-- Given text --

Readme The source code of SIST is in the /src folder. The dataset we used is in the /data folder
---------------------------------------Code--------------------------------------- To execute the complete clustering process of SIST, you need to follow these steps:
-
DomainGeneration.py For each candidate entity of a noun phrase, it generates the domain counter of each type of the entity. Input files: '../data/NYTimes2018/wiki_record_.json' and '../data/ReVerb/wiki_record.json' Output files: '../data/NYTimes2018/domain_tmp/wiki_record_.json' and '../data/ReVerb/domain_tmp/wiki_record.json'
-
DomainVectorComputation.py Compute the domain vector of a source text according to the specified beta and domain counter. Input files: '../data/NYTimes2018/newyorktimes_openie_.json' and the corresponding '../data/NYTimes2018/domain_tmp_wiki_record_.json', or '../data/Reverb/reverb45K_record.json' and the corresponding '../data/Reverb/domain_tmp/wiki_record.json' Output files: '../data/NYTimes2018/data_tmp/newyorktimes_openie_.json', or '../data/Reverb/data_tmp_/reverb45K_*_record.json'
-
main.py The clustering (based on specific domain lists and beta). The classes in Graph, TripleSimilarity and Lemmatizer are used to assist the clustering. Input files: '../data/NYTimes2018/data_tmp_/newyorktimes_openie_.json', or '../data/Reverb/data_tmp_/reverb45K_record.json' (Example: If we would like to conduct the clustering in Reverb on arts, business, entertainment, food, health, politics, science and sports, we first find their correponding ids in the folder '../data/Domain_keywords', i.e., [1, 3, 9, 12, 14, 19, 21,24]. We then define a beta value, e.g., 3. We then choose '../data/Reverb/data_tmp[1, 3, 9, 12, 14, 19, 21, 24]3/reverb45K*_record.json' as the input file) Output: The clustering Results
---------------------------------------Data---------------------------------------
- Reverb (as mentioned in the paper, with side information added): The original data is '../data/Reverb/*.json'
- NYTimes2018 (as mentioned in the paper, with side information added): The original data is '../data/NYTimes2018/*.json'
- Patty-dataset: This is a dataset released by "PATTY: A Taxonomy of Relational Patterns with Semantic Types" [EMNLP-CoNLL '12]. It contains relation patterns from both Wikipedia and NYTimes. We can use both patterns.

-- Source excerpt --
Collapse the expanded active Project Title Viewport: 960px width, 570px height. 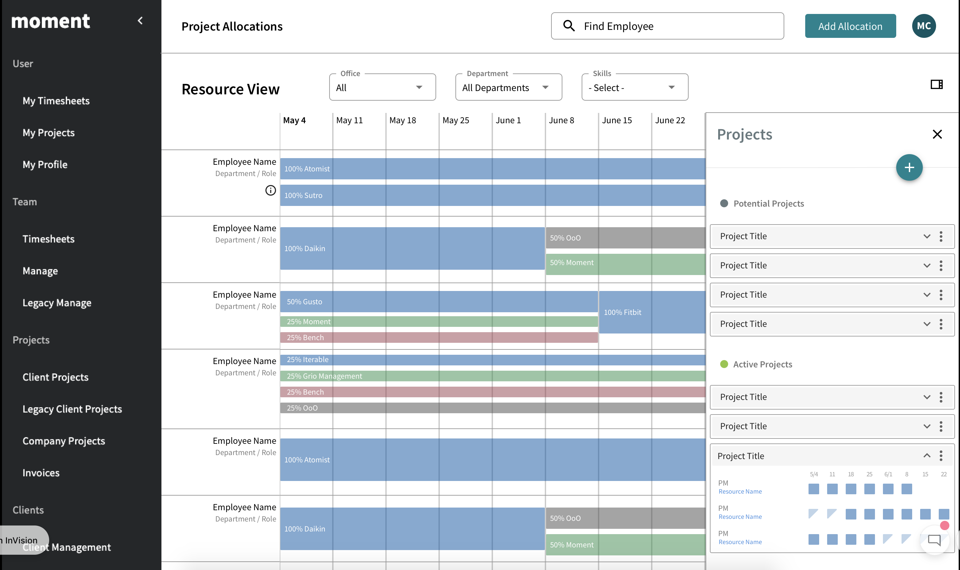point(927,456)
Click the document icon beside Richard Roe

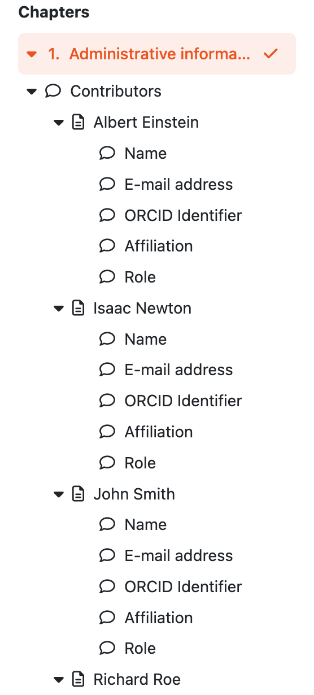tap(79, 679)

-- Problem details --
For each statement, tell whether it agrees with the SIST readme. Answer yes or no and quote the words of the readme that decide it. (a) DomainGeneration.py reads '../data/ReVerb/wiki_record.json' as an input file. (b) The example in the main.py instructions uses a beta value of 5. (c) The Patty-dataset holds relation patterns from Wikipedia only.

-- Task result --
(a) Yes: "Input files: '../data/NYTimes2018/wiki_record_.json' and '../data/ReVerb/wiki_record.json'"
(b) No: "We then define a beta value, e.g., 3."
(c) No: "It contains relation patterns from both Wikipedia and NYTimes."